* _Défi a_
Dans les enregistrements, ajoutez 27 à chaque coordonnée des réponses entre la ligne contenant "Click the u* output port oval" et celle contenant "coord(409,79)", incluses. Redonnez ensuite toutes ces lignes, requêtes comprises, sans les images, s'il vous plaît.

* _Extrait du document_
Journée mondiale des écrivains en prison : un faux-semblant de libération

15 novembre 2024 -
Chaque jour de l'année - et pas uniquement lors de la Journée mondiale des écrivains en prison - nous devons nous demander pourquoi les gouvernements occidentaux se donnent la peine de lancer une commémoration en l'honneur des innombrables écrivains, journalistes et même poètes qui purgent des peines de prison dans de nombreux pays, alors qu'ils n'ont rien fait pour mettre fin à la campagne meurtrière d'Israël contre les journalistes palestiniens et libanais*.

 

Abdelrahman ElGendy

 

Alors que le discours principal se terminait dans la grande salle de banquet d'un hôtel cinq étoiles de San Diego, l'un des organisateurs de la conférence annuelle sur les droits de l'homme a passé la tête par la porte. Il m'a fait signe, ainsi qu'à quelques autres orateurs : "C'est l'heure de la photo d'action !" 

Je suis sortie dans la fraîcheur et j'ai pris place parmi les rangées de participants - des membres du personnel d'organisations et des militants venus de tous les États-Unis. Nous tenions des pancartes portant les noms de prisonniers politiques au Moyen-Orient, chacune ornée d'une flopée de hashtags. Les gens souriaient, certains prenaient des poses jubilatoires, d'autres levaient le poing en l'air de façon ostentatoire. Lorsque l'appareil photo a flashé, une fois, deux fois, un trouble s'est emparé de moi. Le malaise s'est amplifié au milieu des acclamations et des applaudissements, alors que tout le monde se dirigeait vers le hall d'entrée pour boire un verre.

C'était ma première expérience de conférence sur les droits de l'homme aux États-Unis en 2022. J'avais été invité à partager mon expérience de prisonnier politique durant six années en Égypte et à plaider la cause de mes amis qui étaient et sont toujours incarcérés. Dans un espace censé être conçu pour des voix comme la mienne, je me sentais pourtant comme un étranger.

* _Données sources_
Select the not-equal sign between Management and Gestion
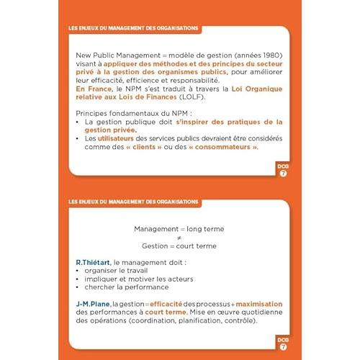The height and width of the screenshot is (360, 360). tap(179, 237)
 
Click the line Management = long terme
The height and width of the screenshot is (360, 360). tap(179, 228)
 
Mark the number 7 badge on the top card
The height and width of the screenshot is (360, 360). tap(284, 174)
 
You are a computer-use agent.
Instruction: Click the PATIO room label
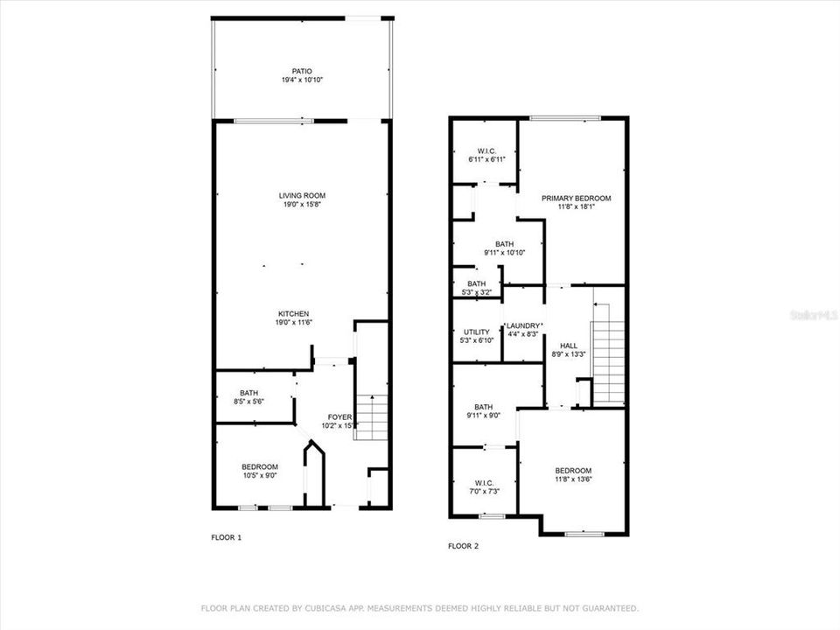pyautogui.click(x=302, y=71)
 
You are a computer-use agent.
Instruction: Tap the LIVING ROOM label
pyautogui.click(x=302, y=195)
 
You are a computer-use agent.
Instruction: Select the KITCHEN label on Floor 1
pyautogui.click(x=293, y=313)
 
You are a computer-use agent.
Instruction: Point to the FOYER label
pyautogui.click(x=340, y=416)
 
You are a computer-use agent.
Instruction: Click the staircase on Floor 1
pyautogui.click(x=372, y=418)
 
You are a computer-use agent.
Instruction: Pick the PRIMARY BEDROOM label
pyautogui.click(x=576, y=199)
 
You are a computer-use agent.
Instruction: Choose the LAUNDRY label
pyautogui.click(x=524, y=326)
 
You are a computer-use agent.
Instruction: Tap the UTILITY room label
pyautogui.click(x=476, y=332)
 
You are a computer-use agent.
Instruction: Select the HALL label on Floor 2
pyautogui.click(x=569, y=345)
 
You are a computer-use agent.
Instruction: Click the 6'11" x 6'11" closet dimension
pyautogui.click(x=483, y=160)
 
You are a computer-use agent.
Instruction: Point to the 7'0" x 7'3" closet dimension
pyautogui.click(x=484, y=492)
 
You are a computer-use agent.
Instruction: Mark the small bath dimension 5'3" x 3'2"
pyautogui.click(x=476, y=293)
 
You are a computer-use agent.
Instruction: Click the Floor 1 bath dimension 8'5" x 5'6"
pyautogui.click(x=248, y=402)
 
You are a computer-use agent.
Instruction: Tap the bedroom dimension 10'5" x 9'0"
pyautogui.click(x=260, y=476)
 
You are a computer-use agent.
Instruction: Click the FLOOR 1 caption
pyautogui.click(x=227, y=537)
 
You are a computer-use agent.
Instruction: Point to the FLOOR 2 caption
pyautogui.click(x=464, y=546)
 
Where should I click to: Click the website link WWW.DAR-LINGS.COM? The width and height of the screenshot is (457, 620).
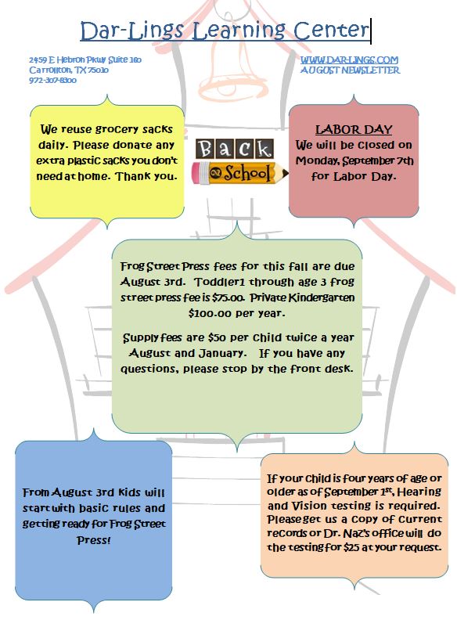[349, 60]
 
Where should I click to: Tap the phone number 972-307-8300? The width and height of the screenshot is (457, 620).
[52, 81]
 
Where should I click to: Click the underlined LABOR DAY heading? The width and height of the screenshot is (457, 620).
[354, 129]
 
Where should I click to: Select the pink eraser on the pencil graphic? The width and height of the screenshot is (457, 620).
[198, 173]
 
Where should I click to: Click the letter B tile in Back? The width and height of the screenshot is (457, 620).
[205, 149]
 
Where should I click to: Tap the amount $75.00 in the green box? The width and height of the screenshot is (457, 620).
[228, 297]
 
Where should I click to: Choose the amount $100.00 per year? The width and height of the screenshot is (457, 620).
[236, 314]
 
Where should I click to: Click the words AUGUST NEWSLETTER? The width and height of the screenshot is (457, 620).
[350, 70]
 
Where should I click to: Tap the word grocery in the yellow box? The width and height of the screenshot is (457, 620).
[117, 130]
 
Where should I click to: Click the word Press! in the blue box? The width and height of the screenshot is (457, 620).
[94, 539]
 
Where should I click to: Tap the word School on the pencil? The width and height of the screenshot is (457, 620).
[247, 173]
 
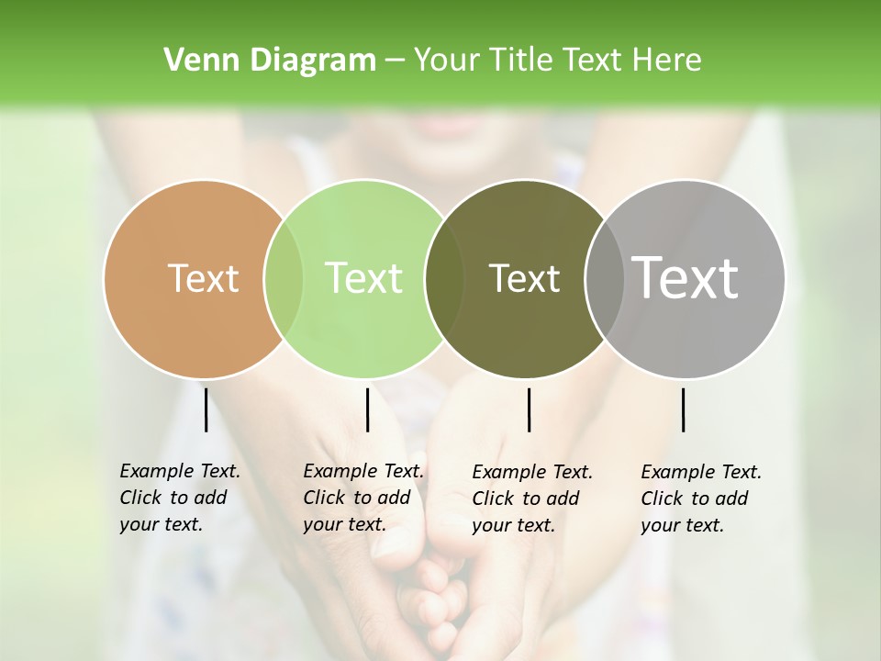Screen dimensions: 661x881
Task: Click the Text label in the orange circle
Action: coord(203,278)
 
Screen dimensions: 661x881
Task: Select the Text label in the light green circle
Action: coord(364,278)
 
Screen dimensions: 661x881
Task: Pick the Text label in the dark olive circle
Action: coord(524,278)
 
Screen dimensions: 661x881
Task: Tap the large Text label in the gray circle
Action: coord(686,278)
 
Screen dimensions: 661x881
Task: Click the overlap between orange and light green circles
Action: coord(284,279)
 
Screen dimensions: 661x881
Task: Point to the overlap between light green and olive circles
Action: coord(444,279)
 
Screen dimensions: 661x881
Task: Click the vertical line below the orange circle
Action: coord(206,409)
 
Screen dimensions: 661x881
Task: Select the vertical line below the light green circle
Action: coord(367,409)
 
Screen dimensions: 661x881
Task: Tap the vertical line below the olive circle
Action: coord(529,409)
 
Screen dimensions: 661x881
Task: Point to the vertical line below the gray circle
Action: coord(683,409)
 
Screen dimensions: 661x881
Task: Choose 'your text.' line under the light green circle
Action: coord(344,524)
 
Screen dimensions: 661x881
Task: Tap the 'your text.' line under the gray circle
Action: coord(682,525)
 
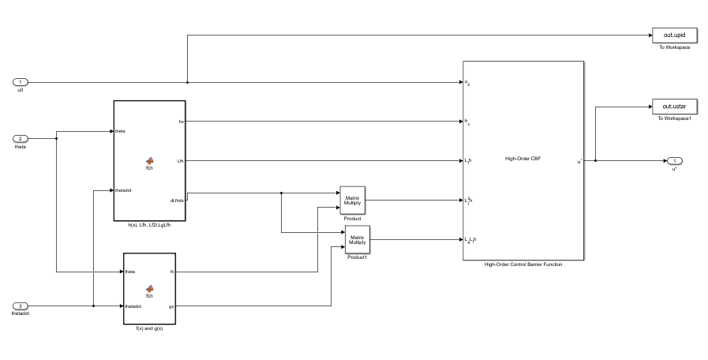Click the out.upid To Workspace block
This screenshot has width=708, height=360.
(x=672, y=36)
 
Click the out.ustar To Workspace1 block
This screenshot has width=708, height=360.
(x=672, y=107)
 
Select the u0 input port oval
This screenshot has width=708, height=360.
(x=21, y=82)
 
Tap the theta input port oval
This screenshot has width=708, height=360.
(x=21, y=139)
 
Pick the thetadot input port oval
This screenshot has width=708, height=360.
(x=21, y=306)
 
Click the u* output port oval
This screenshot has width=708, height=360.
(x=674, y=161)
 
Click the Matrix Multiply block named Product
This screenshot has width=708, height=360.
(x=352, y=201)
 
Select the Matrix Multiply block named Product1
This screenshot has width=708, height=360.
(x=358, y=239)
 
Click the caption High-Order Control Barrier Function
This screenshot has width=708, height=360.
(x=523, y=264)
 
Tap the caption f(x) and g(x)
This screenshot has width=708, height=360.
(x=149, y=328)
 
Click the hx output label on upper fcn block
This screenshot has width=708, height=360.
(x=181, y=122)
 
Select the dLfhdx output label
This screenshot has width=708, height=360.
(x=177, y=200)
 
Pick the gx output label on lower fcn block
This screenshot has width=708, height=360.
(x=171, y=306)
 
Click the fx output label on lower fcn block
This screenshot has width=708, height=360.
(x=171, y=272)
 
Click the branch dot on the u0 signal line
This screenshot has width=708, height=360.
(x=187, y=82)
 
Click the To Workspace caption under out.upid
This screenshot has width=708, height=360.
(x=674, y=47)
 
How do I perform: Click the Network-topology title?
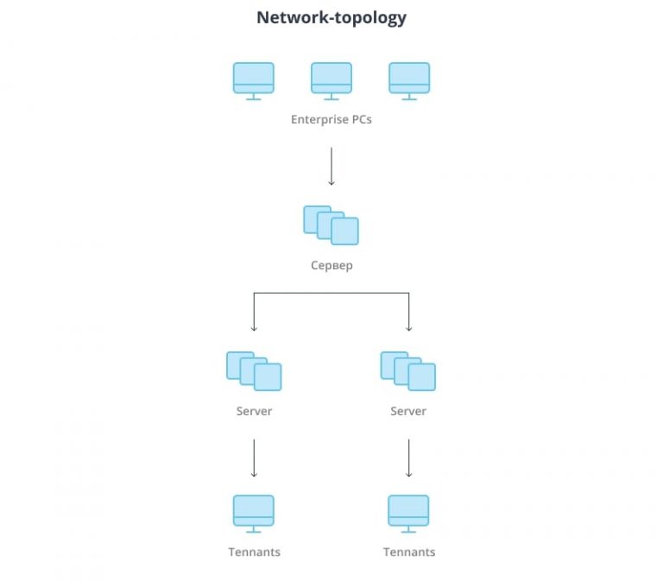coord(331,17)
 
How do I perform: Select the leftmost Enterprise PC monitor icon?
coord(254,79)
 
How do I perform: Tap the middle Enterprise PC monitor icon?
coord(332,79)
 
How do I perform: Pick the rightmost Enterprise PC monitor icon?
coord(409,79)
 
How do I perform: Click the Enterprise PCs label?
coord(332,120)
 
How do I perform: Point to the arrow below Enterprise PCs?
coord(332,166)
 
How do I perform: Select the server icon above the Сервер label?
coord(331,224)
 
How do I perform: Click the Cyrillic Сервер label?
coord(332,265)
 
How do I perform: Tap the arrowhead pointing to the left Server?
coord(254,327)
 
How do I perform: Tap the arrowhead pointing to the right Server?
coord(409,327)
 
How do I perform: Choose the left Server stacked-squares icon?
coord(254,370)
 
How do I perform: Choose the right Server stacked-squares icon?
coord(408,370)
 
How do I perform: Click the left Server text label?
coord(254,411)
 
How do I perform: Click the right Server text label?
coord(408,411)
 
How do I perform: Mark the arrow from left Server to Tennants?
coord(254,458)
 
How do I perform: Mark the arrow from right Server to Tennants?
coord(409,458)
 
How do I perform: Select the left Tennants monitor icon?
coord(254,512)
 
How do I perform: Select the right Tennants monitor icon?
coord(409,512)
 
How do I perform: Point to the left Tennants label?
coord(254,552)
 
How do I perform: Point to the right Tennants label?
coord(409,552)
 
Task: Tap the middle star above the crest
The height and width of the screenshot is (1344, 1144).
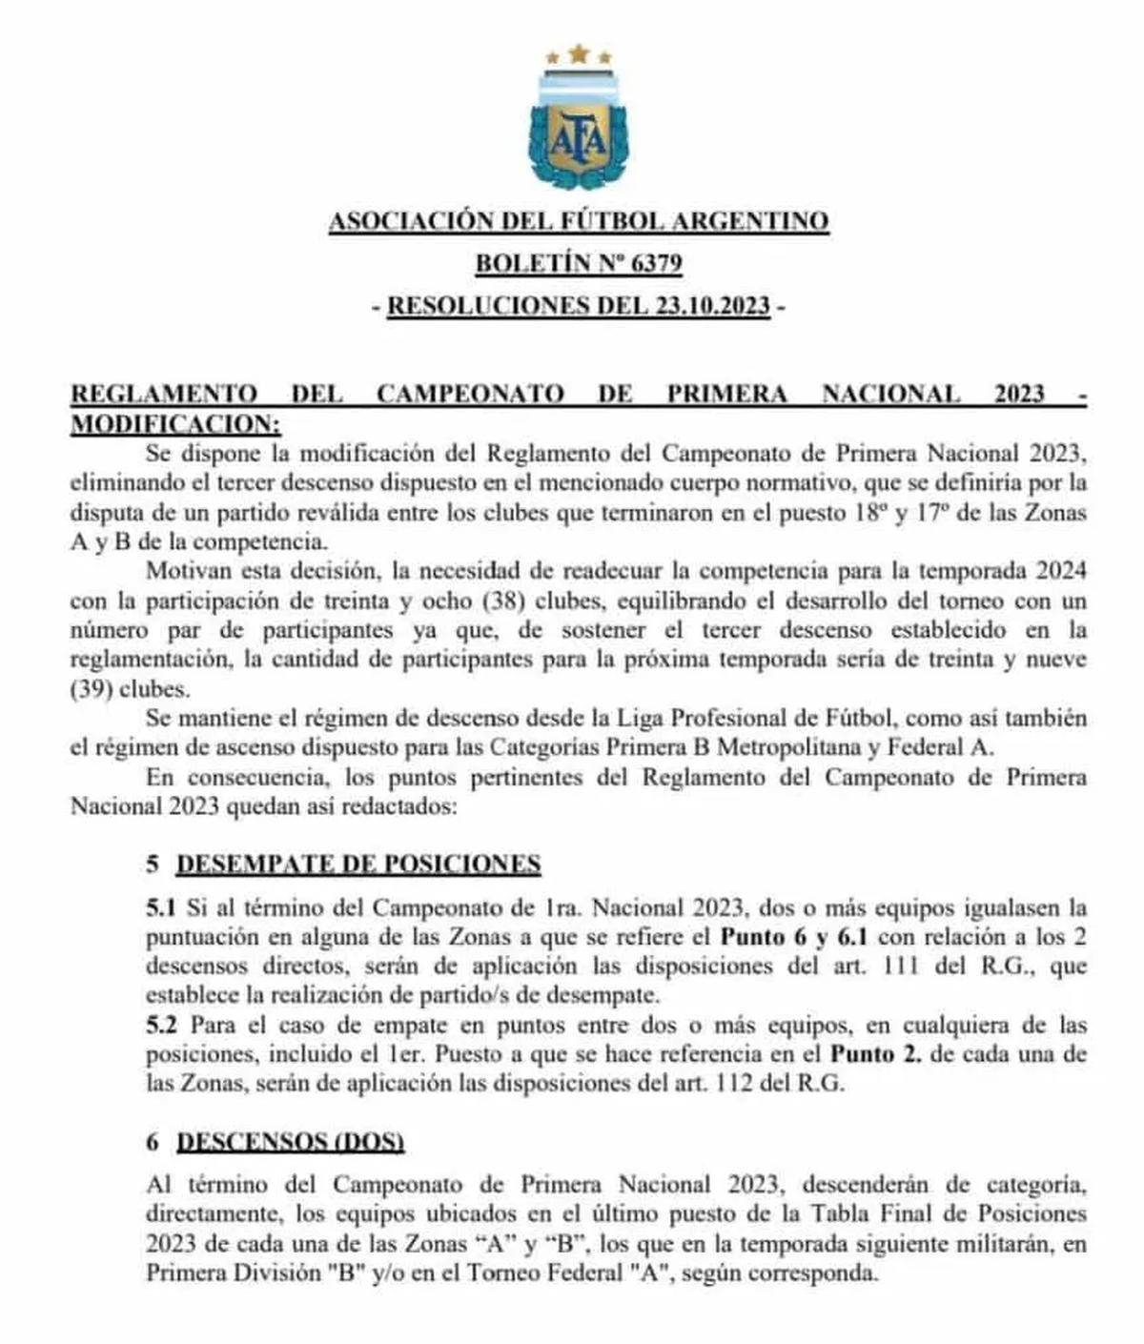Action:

* _Défi b_
Restituez à l'identique le passage de l'article sur les écrivains en prison compris entre "C'était ma première" et "comme un étranger.", inclus.

* _Solution a_
Click the u* output port oval
This screenshot has width=708, height=360.
(x=701, y=188)
 
Click the Matrix Multiply block named Product
This screenshot has width=708, height=360.
(x=379, y=228)
 
Select the Matrix Multiply block named Product1
This screenshot has width=708, height=360.
(x=385, y=266)
 
Click the caption High-Order Control Barrier Function
This screenshot has width=708, height=360.
(x=550, y=291)
 
Tap the caption f(x) and g(x)
This screenshot has width=708, height=360.
(x=176, y=355)
 
Click the hx output label on upper fcn block
This screenshot has width=708, height=360.
(x=208, y=149)
 
Select the dLfhdx output label
This screenshot has width=708, height=360.
(x=204, y=227)
 
Pick the gx output label on lower fcn block
This screenshot has width=708, height=360.
(x=198, y=333)
 
Click the fx output label on lower fcn block
This screenshot has width=708, height=360.
(x=198, y=299)
 
Click the branch dot on the u0 signal line
This screenshot has width=708, height=360.
(x=214, y=109)
 
Click the To Workspace caption under out.upid
This screenshot has width=708, height=360.
(x=701, y=74)
 
How do I perform: Click the Network-topology title?
coord(358,44)
 
How do I perform: Select the leftmost Enterprise PC monitor icon?
coord(281,106)
 
How do I perform: Tap the middle Enterprise PC monitor icon?
coord(359,106)
 
How do I perform: Pick the rightmost Enterprise PC monitor icon?
coord(436,106)

* _Solution b_
C'était ma première expérience de conférence sur les droits de l'homme aux États-Unis en 2022. J'avais été invité à partager mon expérience de prisonnier politique durant six années en Égypte et à plaider la cause de mes amis qui étaient et sont toujours incarcérés. Dans un espace censé être conçu pour des voix comme la mienne, je me sentais pourtant comme un étranger.